“We are all in this together,” was director Laura Aschoff’s introduction to the night, as audience members lounged against empty white walls, stood in clumps with beers, and the dancers, also known as “The Grief Girls,” mingled in the crowd. Yet when the lights went down, the performers, having magically slipped out, came in the double doors from the hall. A mass of bodies, singing quietly, shuffled into the performance space with hands, eyes, and limbs seemingly soulless and disjointed from their owners.
As they separated, becoming aware of themselves and of the space around them, they moved as complete bodies–alone, yet more human. That seems to be the crux of the divide we are asked to dive into by Aschoff’s choreography, aptly titled Chasm. The evening was a series of linked pieces, or scenes, that kept blooming with a constant paradox of support and fall, hold and release, anticipation and escape. When performer Erin McCarthy rolled around in a pile of empty beverage cans, it was essentially funny and looked like a parody of performance art, but the longer she rolled, crunched, and reveled in the cans, the audience giggles died down and we waited to see just how long, and in just what direction this was going. The Grief Girls were at one point clawing at the walls in a line, smooshed against the white and chanting inwardly, performing as if for themselves. But the chant of “your comfort is falling away” seemed meant for us. I had to ask “Am I present in this conversation or are you just talking to yourself?” to which there was, of course, no real answer.

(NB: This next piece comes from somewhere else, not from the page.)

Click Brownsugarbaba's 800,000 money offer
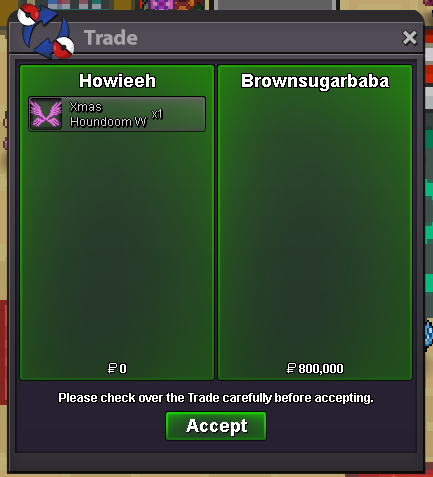The image size is (433, 477). coord(321,369)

The same sensation arose when all dancers, in a heap on the floor, took selfies in different combinations and poses. Audience members chuckled, recognizing themselves in those poses, recognizing perhaps a false engagement with real events, and feeling for a moment as an outside observer, looking in at how silly it all is. Selfie culture is easy to mock and parody. But it worked, because it took things a step further: dancers moved about the room inviting audience members to take a selfie. As I leaned in to join in a photo, viewing my own face on screen with a dancer’s, I was suddenly included in the event. I was invited in. I was now on record, in a sense. The photo made me smile, and actually feel good about myself afterward. Which kind of feels dirty: how adolescent, for lack of better word, of us all to be pulled in and given a shiny luster by participating in this thing we as an audience were just laughing at. Aschoff had us asking questions continually throughout the night — Was that just a show? Was that real? Was it a real selfie? Was it a commentary on selfies? Suddenly it’s okay to be physically next to someone so close, so intimate, for the sake of a very impersonal digital photo that will likely be erased momentarily. Chasm creates a fluid space between art and entertainment, placing its audience in that center of experience where questions arise. It is not jarring in a bad way – it is satisfying. This is the art we need right now.

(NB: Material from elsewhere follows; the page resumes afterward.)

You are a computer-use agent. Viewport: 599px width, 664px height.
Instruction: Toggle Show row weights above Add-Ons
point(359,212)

After a few frenetic group moments: singing, darting, and collapsing, a silence followed in which the only noise was a train whistle from somewhere outside, on distant tracks. It played a perfect transition to a high school prom-style slow dance, which effectively concluded the evening of experience, movement, and sound. Each artist chose a partner from among the audience scattered around the edges of the studio. The movement was shared, and spontaneous, but still very much controlled by the “real” performers. It seems to approach reality, but not fully releasing us from the grip of performance. The dancers retreated from the spotlight, leaving only the “audience” partner in the pool of stark yellow. The Grief Girls transformed their partners into performer by their own absence. A police siren sounded in the night beyond the studio walls as Chasm concluded and the room was suspended in darkness.

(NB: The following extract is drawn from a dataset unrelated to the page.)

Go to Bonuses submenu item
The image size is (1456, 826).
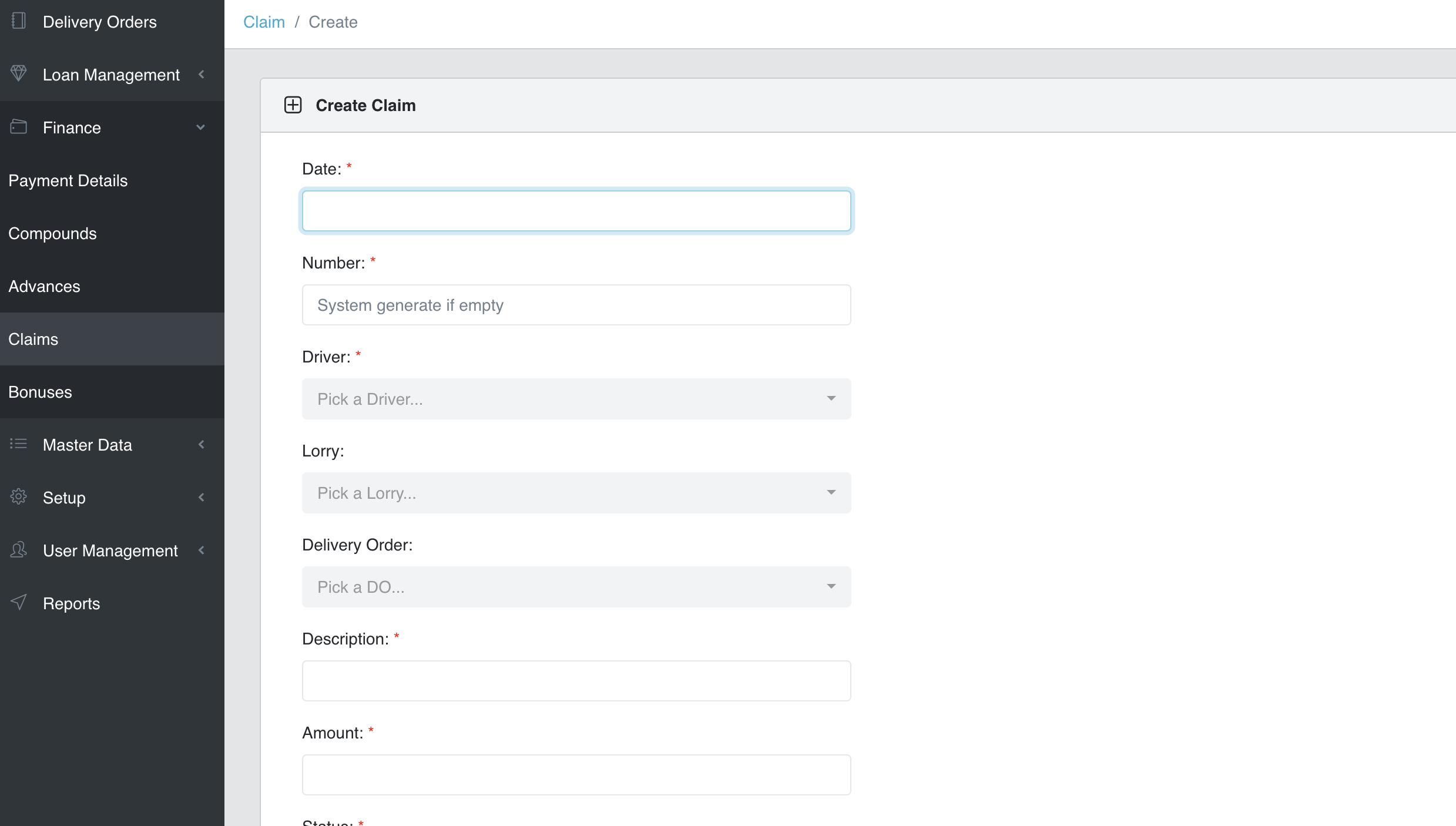pos(41,392)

The magic of this Grief Girls creation is due to their seriousness and their understanding of collaboration and art as bigger than each individual performer. They are not new to each other’s bodies, voices or styles. You can only keep moving through a beer can orgy, or hold a difficult stillness, if you take yourself just seriously enough to outlast the audience. Performance works best when it is unexpected, and the magic of Aschoff’s choreography is that it hangs on a moment longer, is a little louder and bigger, bridging the chasm of expectation. Chasm, as a hybrid of dance and theater, suspends us in a beautiful, awful uncertainty and it is worth stating clearly how well it works as a vehicle for asking questions, immersing the audience in those questions, and being a deeply satisfying art experience.
Chasm was performed at Base Experimental Arts + Space on January 18, 19, 20. The performance viewed for this review was January 19. Laura Aschoff choreographed the work danced by Grief Girls, who are: Markeith Wiiley, Chelsey Weber Smith, Julia Sloane, Lilian Orrey, Erin McCarthy, Matt Aguayo, Hanna Hofmann.